Copy relevant PRD sections, data dictionary entries, or business glossary definitions into your CLAUDE.md file. Claude Code reads this file before every interaction, so business definitions you include there will inform the documentation it generates.
For example, adding this to your CLAUDE.md:
## Business Definitions- **Active customer**: Placed an order in the last 90 days. Does NOT include trial accounts.- **LTV**: Net revenue (after refunds) over the customer's lifetime. Excludes shipping.- **Customer segment**: Based on 2024 Marketing Tier logic (PRD-102). Self-serve vs enterprise-managed.- **Amount fields**: Always net of tax unless column name includes `_gross`.This isn’t automated. You’re manually curating the business context. But it’s effective for teams where:
- The number of models is manageable (under 100)
- The business definitions don’t change frequently
- You don’t have enterprise search tooling like Glean in place
- You want to start getting value now, not after a RAG pipeline is built
The trade-off is clear: the CLAUDE.md approach doesn’t scale, and definitions can go stale if nobody maintains them. But “manually curated and mostly accurate” is dramatically better than “no business context at all.”
Data Profiling as Additional Context
Beyond business definitions, feeding AI tools data profiling results improves description accuracy. Column statistics — min, max, distinct counts, distributions — give the AI concrete information about what the data actually looks like.
A column with only three distinct values is probably categorical, and the description should say so. A numeric column where every value falls between 0 and 1 is probably a rate or percentage. An ID column with 50,000 distinct values out of 50,000 rows is probably a primary key.
Ground the AI in your data alongside the SQL. You can do this manually (run a profiling query and paste the results into your prompt) or automate it as part of your documentation pipeline. Either way, profiling results reduce hallucination because the AI describes what it can see rather than what it imagines.
When to Graduate to Full RAG
The CLAUDE.md approach is a starting point.

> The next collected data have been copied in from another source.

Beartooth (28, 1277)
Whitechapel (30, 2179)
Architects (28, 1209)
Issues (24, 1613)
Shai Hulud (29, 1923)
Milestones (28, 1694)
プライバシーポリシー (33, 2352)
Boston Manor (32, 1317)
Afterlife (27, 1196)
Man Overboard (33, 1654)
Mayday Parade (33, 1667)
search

Consider building a proper RAG pipeline when:
- Your project exceeds 100 models and manual curation can’t keep up
- Business definitions change frequently (quarterly reorgs, evolving product categories)
- Multiple teams contribute to documentation and need consistent business context
- You already have enterprise search or knowledge management tooling that can serve as a retrieval backend
- Documentation quality directly affects downstream AI workflows (code generation, data analysis) and the cost of hallucinated descriptions is high
The graduation path is incremental. Start with CLAUDE.md for the most critical definitions. Add data profiling to your documentation prompts. When the manual approach starts feeling unsustainable, build the retrieval pipeline. You don’t need to solve the full RAG problem on day one — you need business context in whatever form is sustainable for your team today.